Barefoot and wearing pyjamas, Guy Masterson standing on a chair in the almost empty, split-level stage begins his performance of Under Milk Wood, a story of Llareggub, the fictional fishing village below the wooded area that gives its name to the title of the show.

His distinct Welsh accent opening a dreamlike sequence mellows slightly after a while, but the rhythms, the alliteration and the other playful devices give everything we hear a poetic feel. Switches in lighting help establish the many different characters. Sometimes, it is just a matter of a spotlight from one side of the stage being swapped for one the other side. At times, the brightness of lights throws giant shadows of the performer onto the back wall of the stage. Your eyes could be drawn to watching them as if they are animated cartoons.

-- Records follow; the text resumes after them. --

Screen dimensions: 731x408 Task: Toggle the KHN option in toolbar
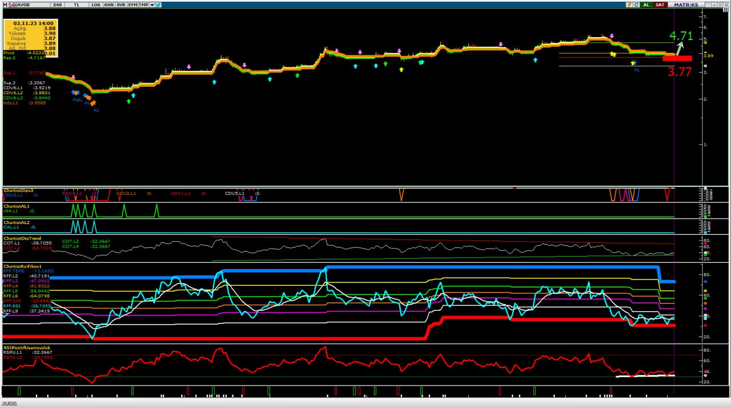(108, 5)
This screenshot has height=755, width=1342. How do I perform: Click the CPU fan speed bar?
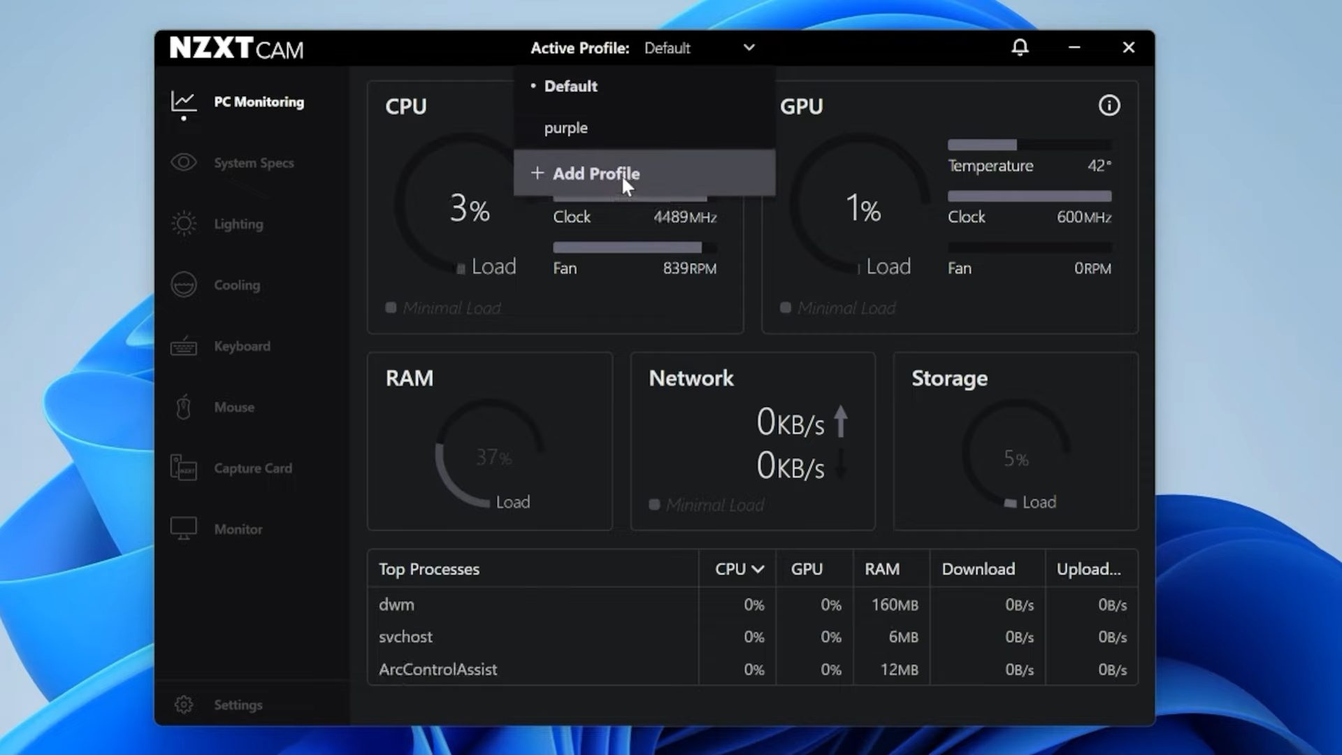coord(635,247)
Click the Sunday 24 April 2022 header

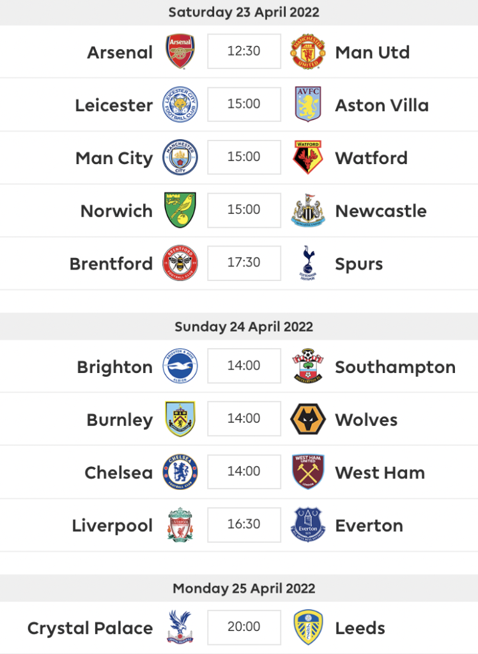(x=244, y=326)
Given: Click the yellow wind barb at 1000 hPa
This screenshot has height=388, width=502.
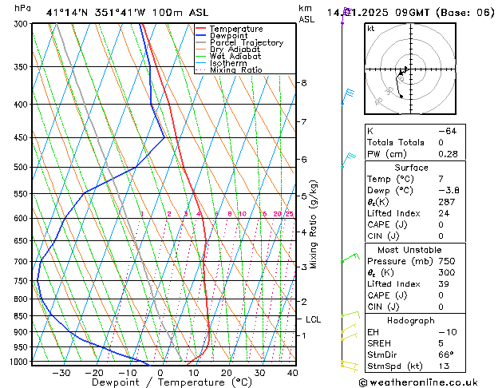Looking at the screenshot, I should pyautogui.click(x=349, y=365).
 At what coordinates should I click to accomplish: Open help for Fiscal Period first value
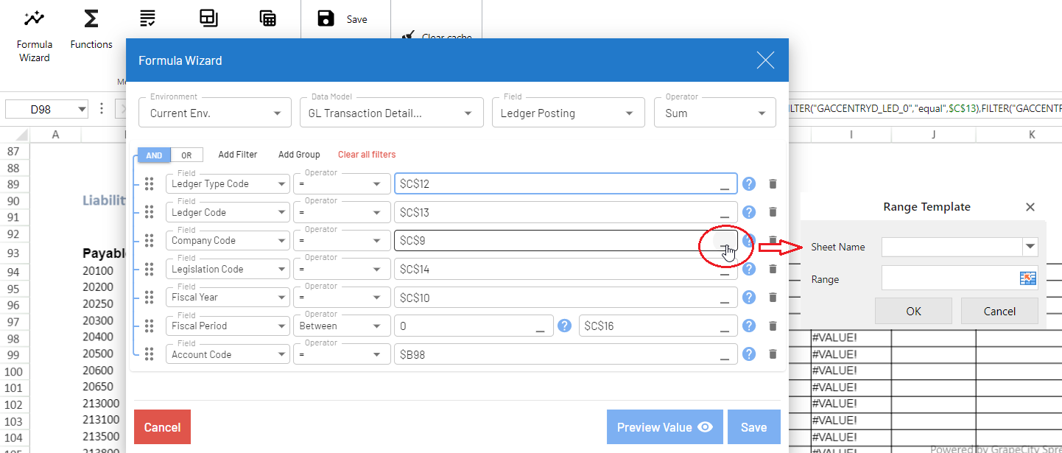565,326
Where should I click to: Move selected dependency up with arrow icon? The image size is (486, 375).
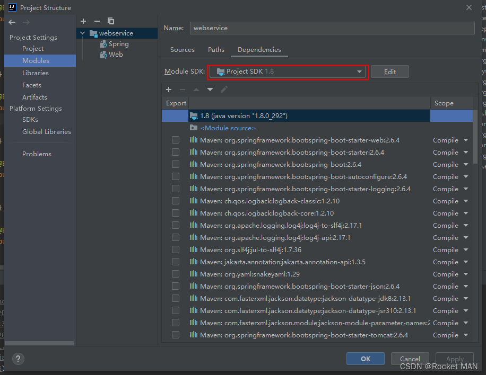pos(196,90)
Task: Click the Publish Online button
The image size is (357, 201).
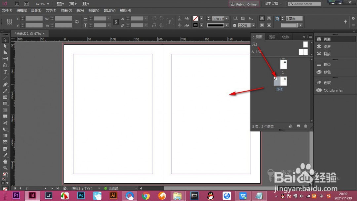Action: coord(244,4)
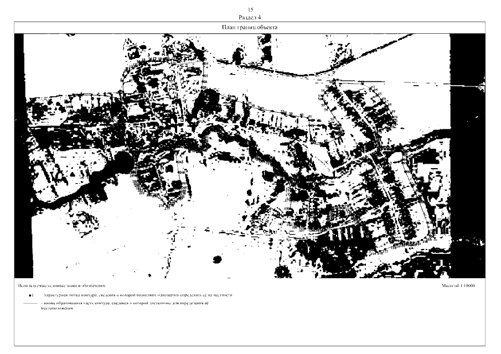This screenshot has width=501, height=354.
Task: Click boundary point label 265 on the map
Action: pyautogui.click(x=180, y=161)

Although Guy plays all the characters, there are touches of music and, on a few brief occasions, it will appear as if he is lip-syncing a very different voice to his own.

The comic elements get plenty of laughs as we witness, for instance, Mr. Willy Nilly the postman telling other villagers the news he has read in everyone’s mail, or the policeman urinating into his helmet. The characters are cartoonish but also quite moving as they yearn for a difference in their lives or recall someone long dead.

Guy is rarely still, skipping with children, waving his arms, delivering imagined mail as the postman or giving a sermon as the Reverend Eli Jenkins.

It's an entertaining 100-minute (plus interval) performance Guy Masterson has delivered many times over the last few decades. It ends as it begins with the village sleepy and its inhabitants returning to their dreams.